Each record that follows is to be duplicated exactly, though its pictures are not.
(Listed entries begins)
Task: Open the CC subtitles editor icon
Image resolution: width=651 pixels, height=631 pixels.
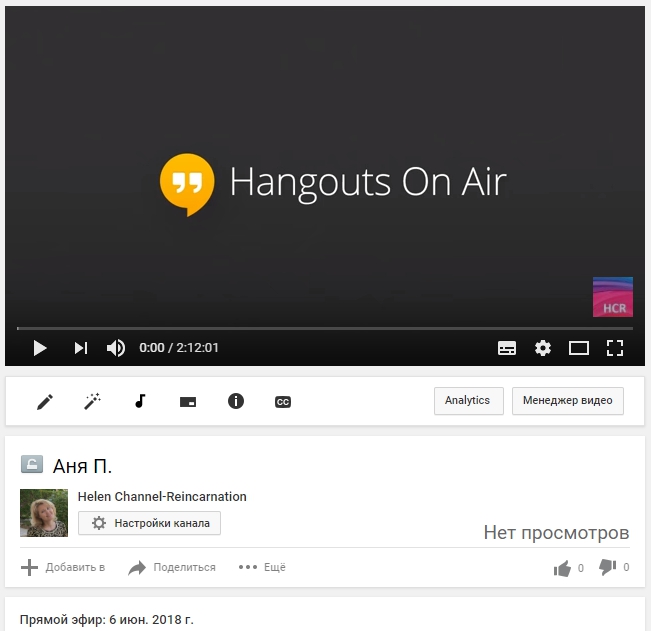Action: [x=283, y=401]
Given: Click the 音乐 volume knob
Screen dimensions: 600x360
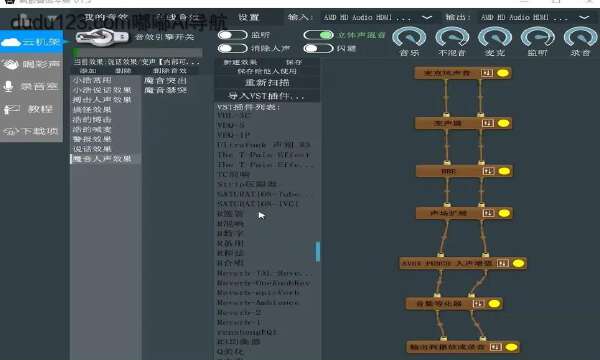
(Listed entries ends)
■ **Solution to the problem**
Task: Open the CC subtitles editor icon
Image resolution: width=651 pixels, height=631 pixels.
Action: [x=283, y=401]
Given: Click the 音乐 volume knob
Screen dimensions: 600x360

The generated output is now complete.